Work instructions: Please write out the stretch from the line containing "Task: Open the Auto — Page context dropdown" through the line containing "Action: (x=681, y=206)", including both of those lines, and nothing else.
___ Records supplied
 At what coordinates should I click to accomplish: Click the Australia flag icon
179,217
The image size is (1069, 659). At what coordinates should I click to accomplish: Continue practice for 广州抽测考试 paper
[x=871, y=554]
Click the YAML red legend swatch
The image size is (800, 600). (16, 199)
______
___ Records supplied
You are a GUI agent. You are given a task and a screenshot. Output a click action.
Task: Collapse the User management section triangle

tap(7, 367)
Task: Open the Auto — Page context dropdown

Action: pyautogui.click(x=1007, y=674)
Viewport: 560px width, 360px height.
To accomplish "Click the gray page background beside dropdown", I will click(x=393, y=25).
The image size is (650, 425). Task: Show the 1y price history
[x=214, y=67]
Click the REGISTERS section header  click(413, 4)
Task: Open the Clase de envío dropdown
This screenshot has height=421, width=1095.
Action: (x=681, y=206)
______
Complete output:
Task: Open the Auto — Page context dropdown

Action: pyautogui.click(x=1007, y=674)
Viewport: 560px width, 360px height.
To accomplish "Click the gray page background beside dropdown", I will click(x=393, y=25).
The image size is (650, 425). Task: Show the 1y price history
[x=214, y=67]
Click the REGISTERS section header  click(413, 4)
Task: Open the Clase de envío dropdown
This screenshot has height=421, width=1095.
Action: (x=681, y=206)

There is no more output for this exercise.